* Texto fornecido
|---|

Há mais de 20 anos, quando iniciei a magistratura como juiz em Taguatinga-TO, era um trabalhão, pois tinha que consultar os códigos para fazer os despachos e sentenças. Valíamo-nos do providencial “Modelos de despachos e sentenças”, pela Editora Saraiva, do então juiz de carreira na magistratura paulista, depois ministro do STJ. Era a nossa valência, pois ter em mãos o livro que o próprio autor chamava de “Burrinho” era a certeza de boas decisões.

Nos onze meses em que judiquei em Taguatinga, ainda Goiás, no ano de 1988 (pois  em janeiro de 1989 já vestia a toga de desembargador, com menos de um ano no primeiro grau), vali-me dos ensinamentos do culto Beneti para desengavetar processos empoeirados e julgar centenas de feitos, que, sem cujo manual seria escassa minha produção.

|---|

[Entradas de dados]

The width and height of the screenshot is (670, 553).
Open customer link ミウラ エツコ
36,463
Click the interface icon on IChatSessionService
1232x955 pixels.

|---|

* Instruções
a) Transcreva o trecho do relato sobre a magistratura em Taguatinga compreendido entre "Nos onze meses" e "escassa minha produção.", inclusive.
b) Segundo o relato sobre a magistratura em Taguatinga, por quantos meses se exerceu a judicatura naquela comarca?

* Respostas por tarefa
a)
Nos onze meses em que judiquei em Taguatinga, ainda Goiás, no ano de 1988 (pois  em janeiro de 1989 já vestia a toga de desembargador, com menos de um ano no primeiro grau), vali-me dos ensinamentos do culto Beneti para desengavetar processos empoeirados e julgar centenas de feitos, que, sem cujo manual seria escassa minha produção.

b) Por onze meses, no ano de 1988.